MUSICATREIZE FAIT SON CABARET !
4 février 2017
Cœur choral de Roland Hayrabédian :
après le Chœur Contemporain en
1978, c’est Musicatreize qu’il
fondait en 1987 : 13 comme le numéro du département des Bouches-du-Rhône
et treize, comme sans doute douze apôtres chanteurs de l’Ensemble, plus lui,
directeur. On en fêtait joyeusement le trentième anniversaire.
Trente
ans consacrés, corps et âme, en gros, à la musique contemporaine dont les
plus grands noms des XXe et du XXIe siècles figurent à
son répertoire. Un seul, Maurice Ohana, défendu et illustré avec passion, pourrait servir d’emblème, d’étendard
et d’enseigne à Musicatreize puisque le disque du Llanto por Ignacio Sánchez Mejías / Syllabaire pour
Phèdre, non seulement remporta le Prix de Ritmo, revue de
musique espagnole, l’Orphée d’or, le Grand Prix des discophiles et le Prix
Spécial de la Nouvelle Académie du Disque, après avoir déjà été Coup de cœur de
l’Académie Charles-Cros en 2003. Les Victoires de la Musique 2007 couronneront
Musicatreize. Mais on se perdrait à énumérer les distinctions reçues par l’ensemble
pour sa trentaine de disques, si l’on ne s’abuse dans une prolifique production
égale à sa qualité. Toutes les gloires donc de la musique contemporaine à son
catalogue mais, bien au-delà, il faut souligner (et l’on a aussi du mal à
compter), à son
actif, plus d’une centaine d’œuvres créées, certaines des commandes expresses, sans
oublier l’accent mis aussi sur des compositeurs régionaux ou ici établis, dont Olivier
Messiaen, Georges Boeuf, Lucien Guérinel, Marcel Frémiot, André Boucourechliev…
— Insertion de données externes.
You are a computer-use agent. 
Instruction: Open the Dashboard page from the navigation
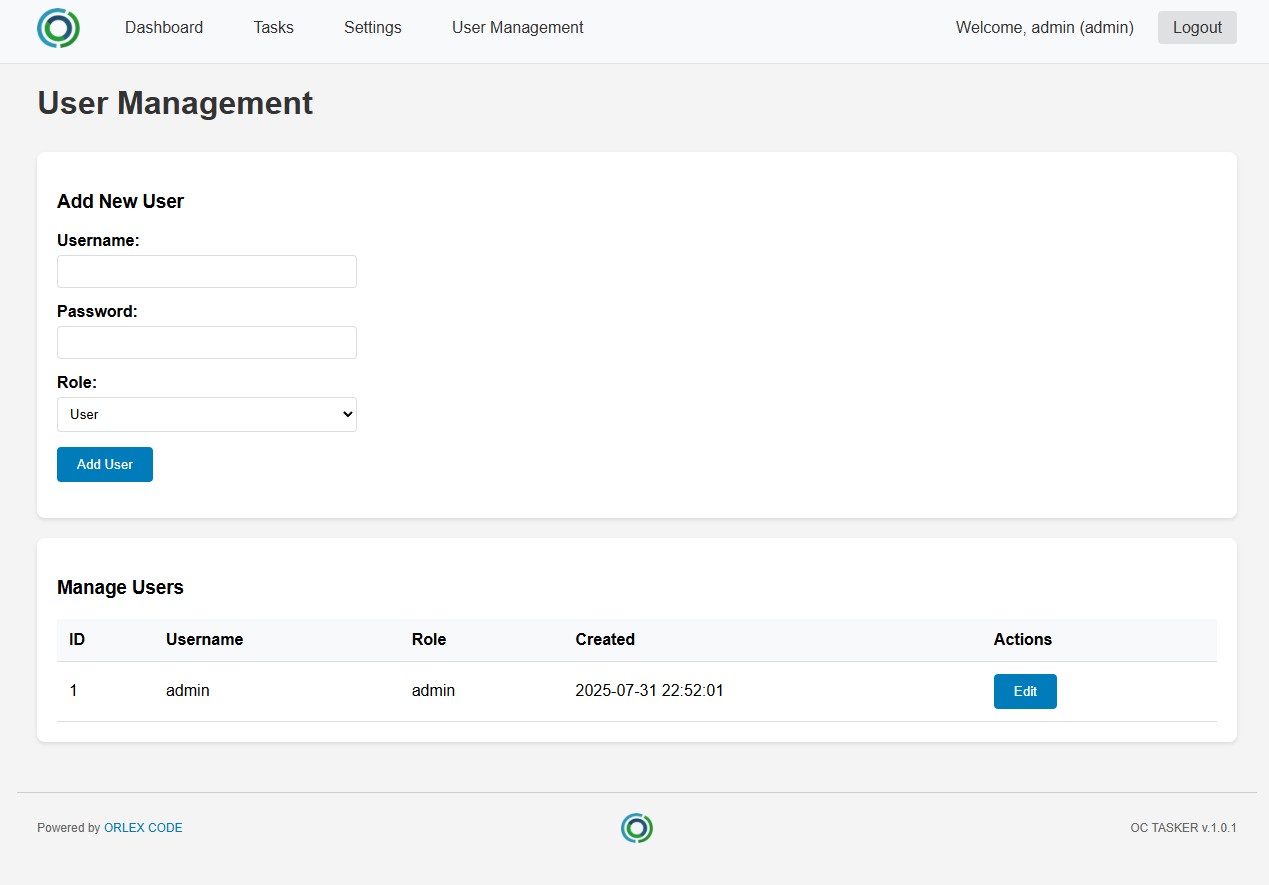tap(164, 28)
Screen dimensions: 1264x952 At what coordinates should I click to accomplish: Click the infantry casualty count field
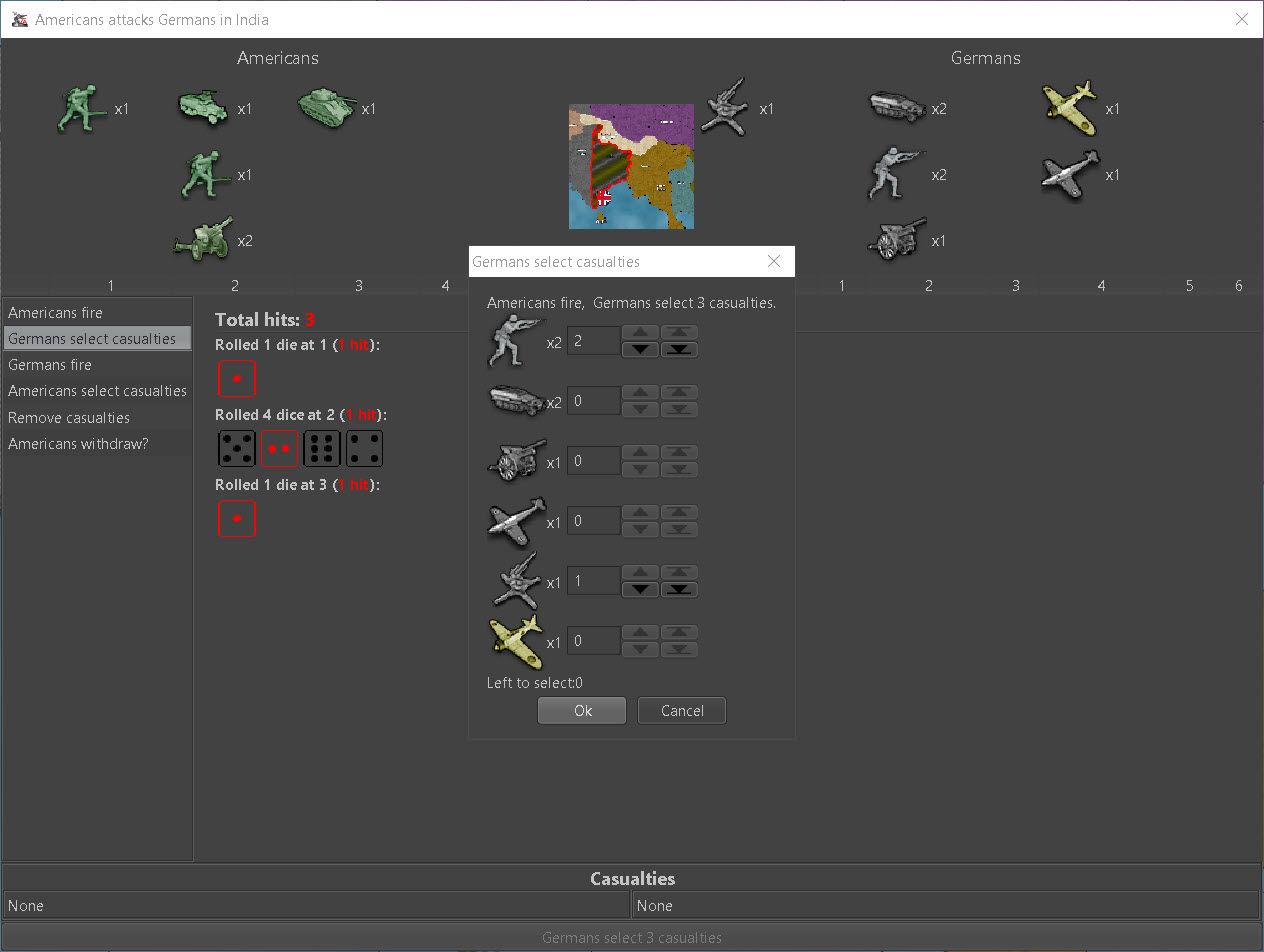pos(593,341)
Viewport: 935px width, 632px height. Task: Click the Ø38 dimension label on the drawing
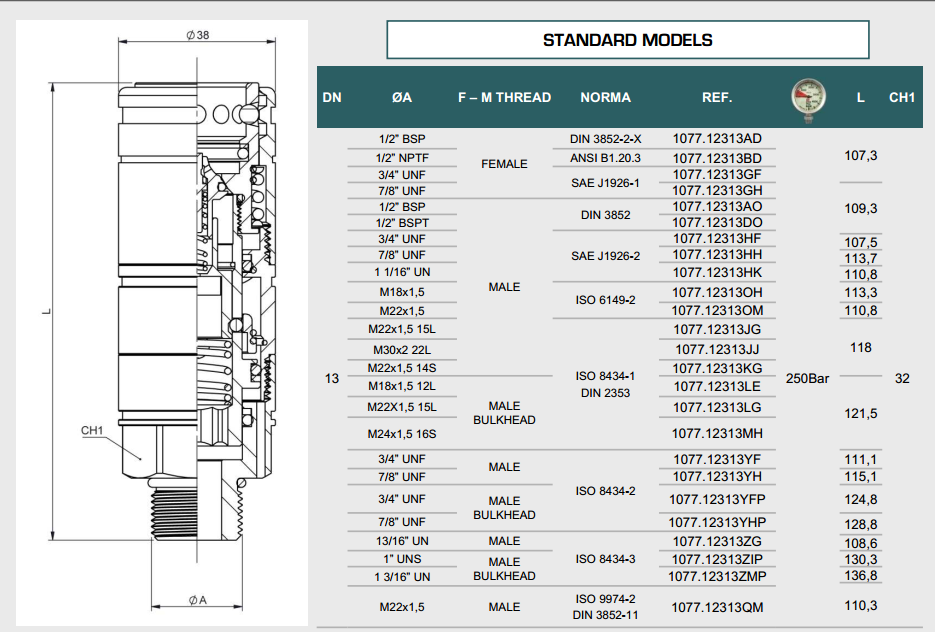tap(197, 35)
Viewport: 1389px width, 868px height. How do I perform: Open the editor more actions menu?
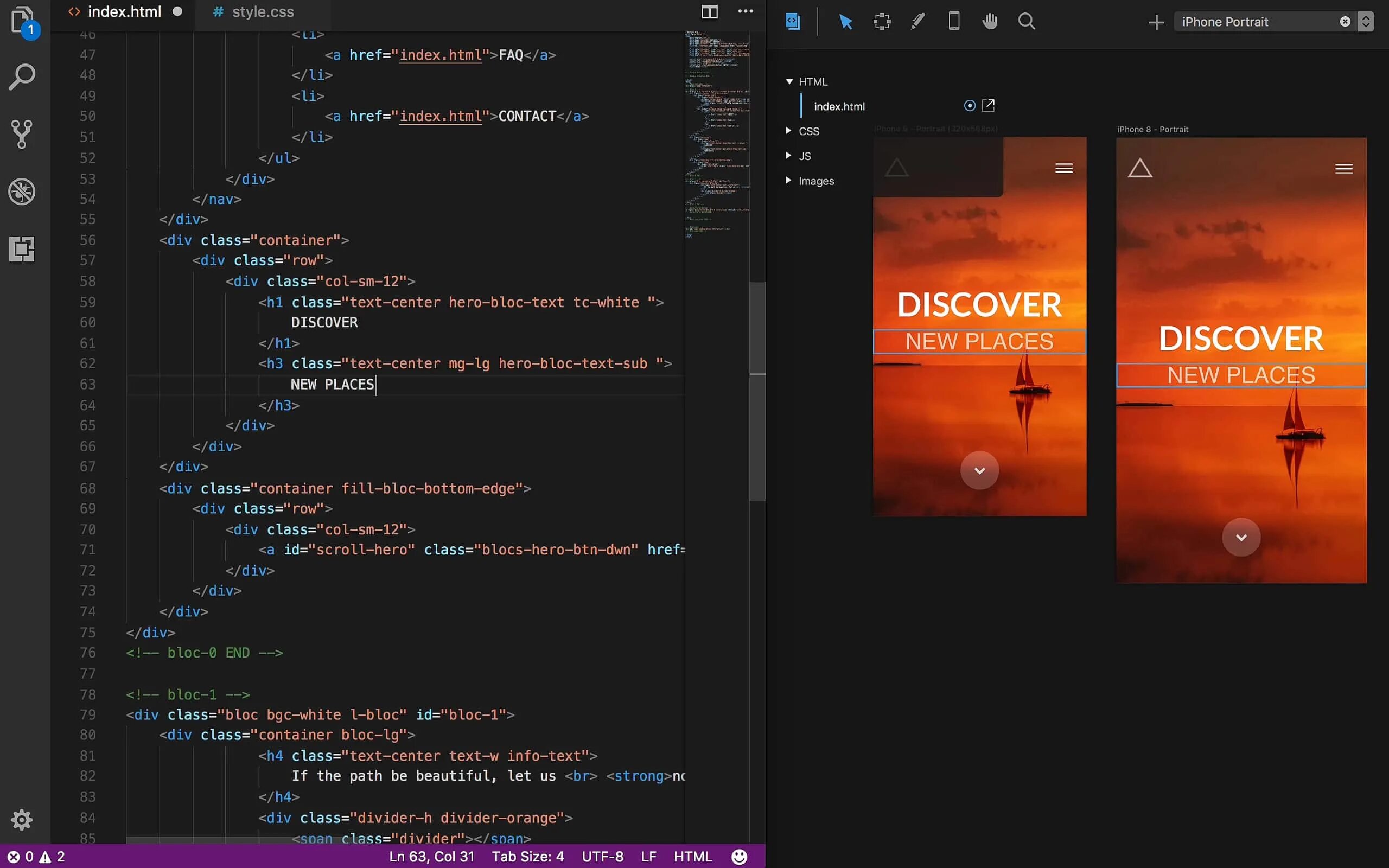[x=745, y=11]
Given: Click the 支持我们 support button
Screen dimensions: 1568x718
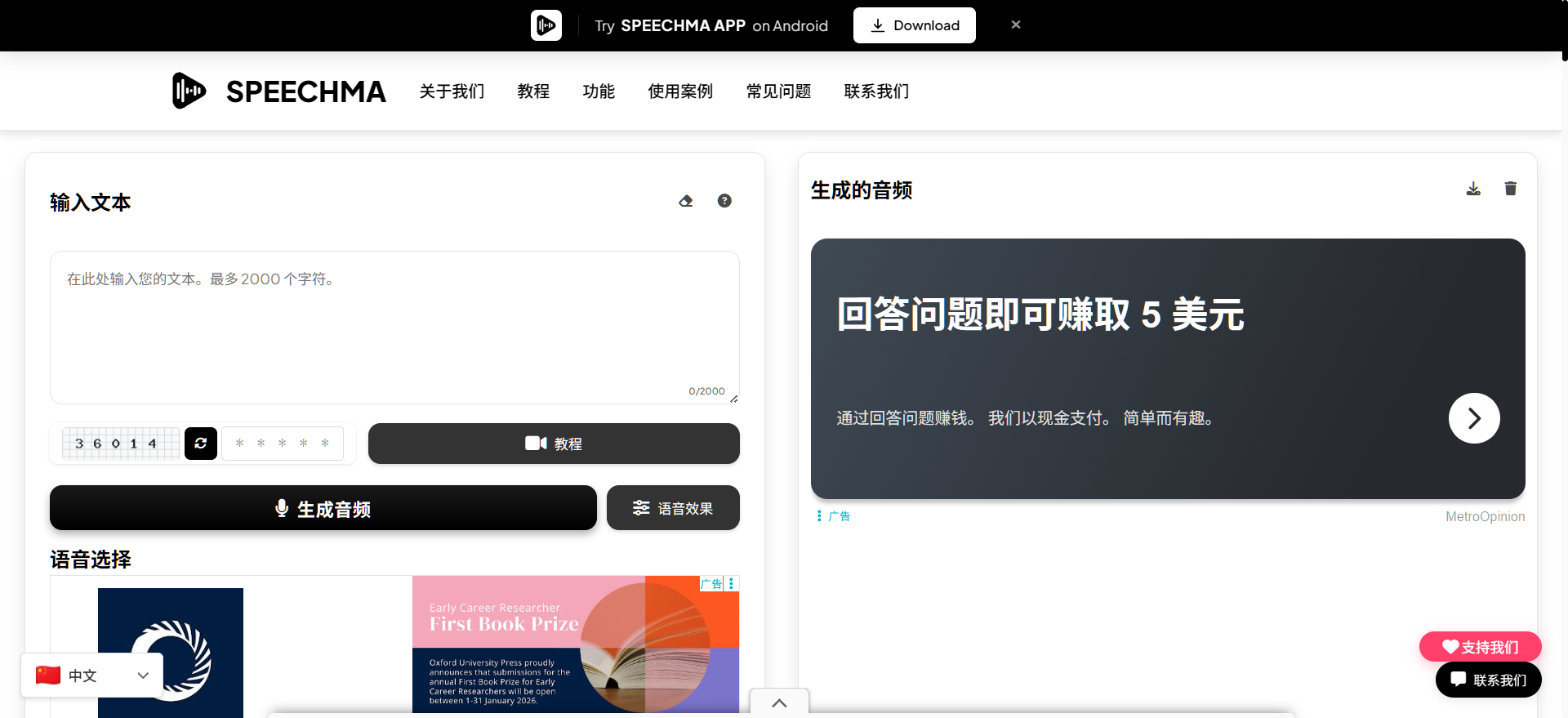Looking at the screenshot, I should tap(1480, 647).
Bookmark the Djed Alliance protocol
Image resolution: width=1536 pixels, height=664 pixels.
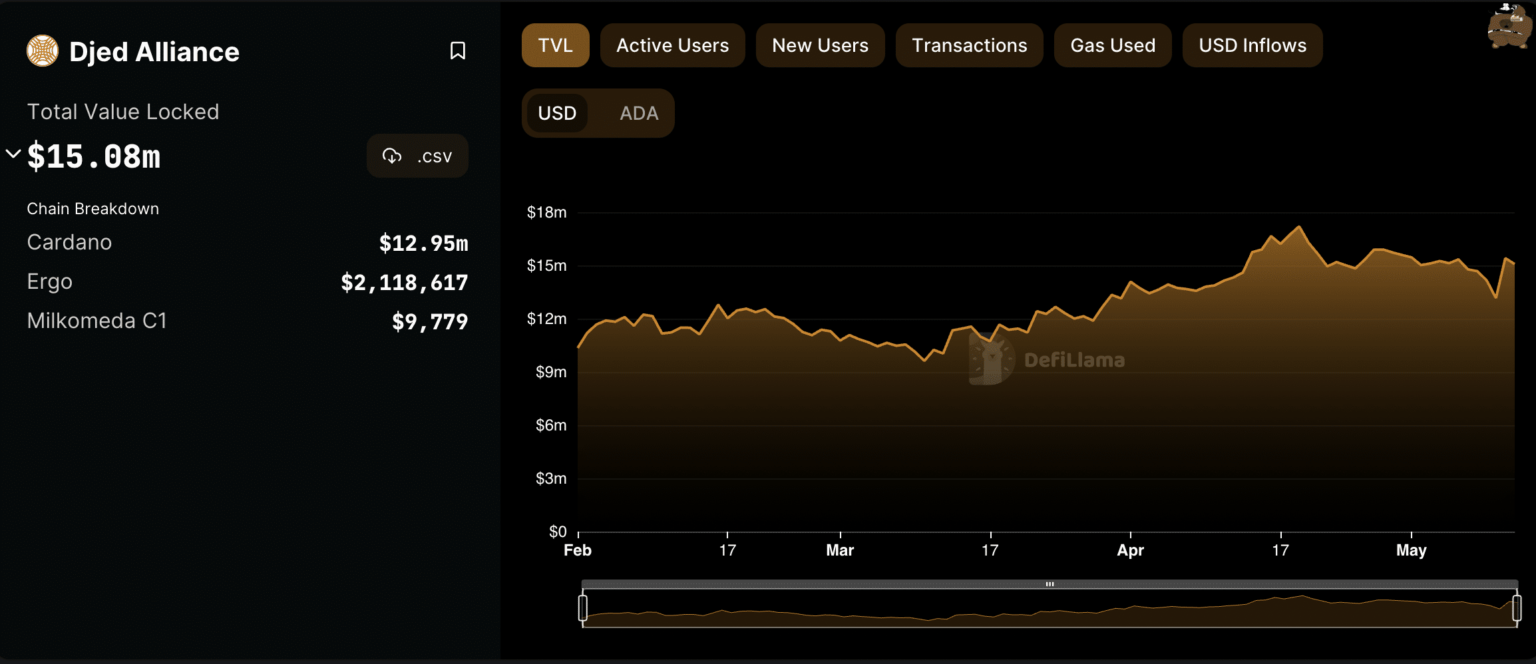point(458,51)

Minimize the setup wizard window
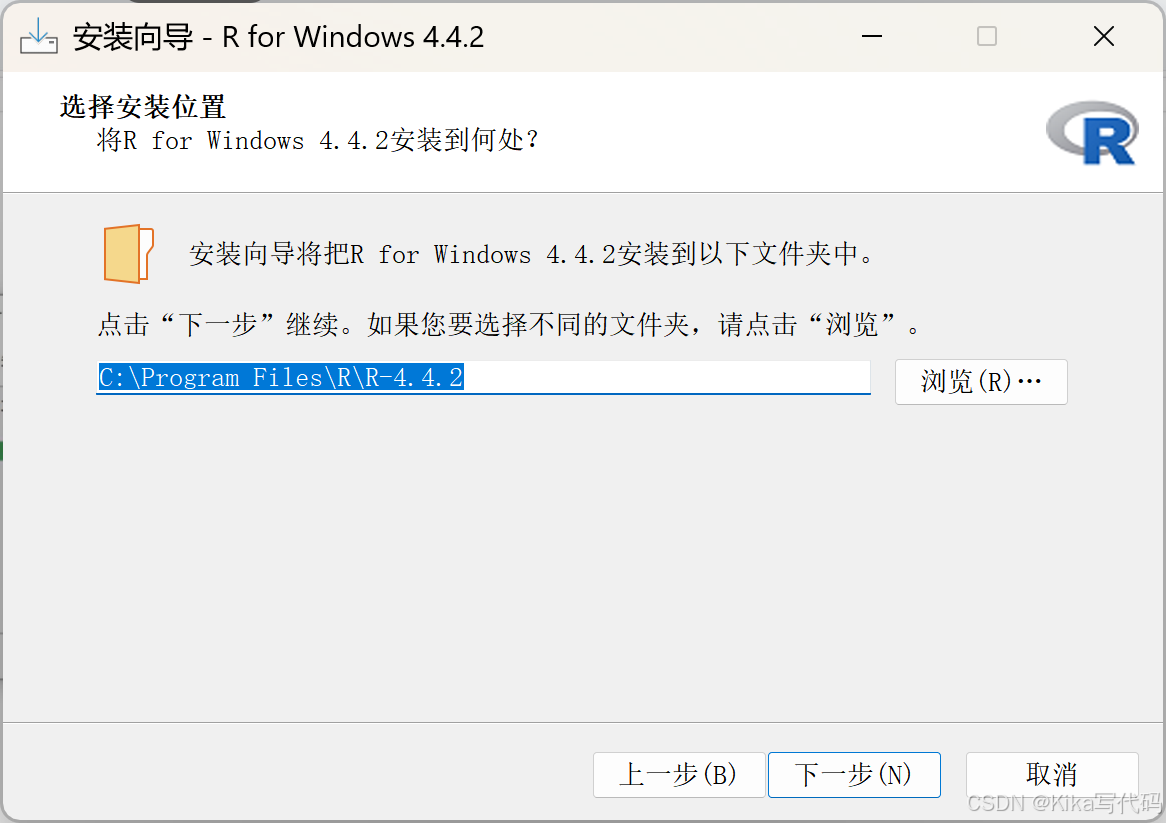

La musique ancienne n’est pas
oubliée, vocale ou instrumentale, de la Renaissance au Baroque, du XIXe
siècle, et l’on soulignera aussi la dimension spectaculaire des concerts, comme
les Contes ou les Cantates policières, joignant de, façon
ludique, le jeu théâtral à la musique. Cette soirée cabaret d’anniversaire en
fut un brillant exemple.
CABARET
On se pressait dans le petit hall de
Musicatreize, on s’empressait en souriant de passer le verre de l’amitié aux
amis trop éloignés du bref comptoir jouant les bars, en attendant l’ouverture
de la salle où devait se fêter cet anniversaire. Un vantail baille, s’ouvre, on
s’engouffre gentiment. On longe l’entrée, on plonge en douceur dans la chaleur
boisée de la salle ; au pied des gradins, sur le vaste plateau nappé d’une
pénombre douce semblent flotter de grands nénuphars nocturnes, corolle rouge, constellés
d’une douce flamme : des tables rondes éclairées d’une bougie, le bord
brodé de chaises légères. Posé au fond de la scène, tel un grand oiseau à l’aile
luisante repliée, le poli du piano se lustre vaguement des vers luisants
pianissimi des chandelles chancelantes quand les spectateurs s’assoient,
veillant à ne point verser le verre en main. Poliment habitué des concerts, le
public murmure, chuchote ou parle mezza
ou sotto voce et ne couvre pas trop
un pianiste qui prélude rêveusement, dessinant légèrement de ses doigts une
dentelle sonore discrète, enfilant avec nonchalance les perles d’un discret
collier musical, qui file, tisse vaporeusement une ambiance de piano bar, de lounge, de cabaret qui semblerait à
mille lieux de ce lieu voué à la création de la musique contemporaine si la
musique avait des compartiments étanches, étrangers les uns aux autres. Preuve
vivante première, Frédéric Isoletta,
au clavier, musicien dont on sait déjà qu’il habite toutes les musiques, des
plus pointues en leur recherche pour l’audition aux plus larges pour tous les
auditoires. C’est l’image même de ce programme. Il partagera le piano avec Astrid Marc.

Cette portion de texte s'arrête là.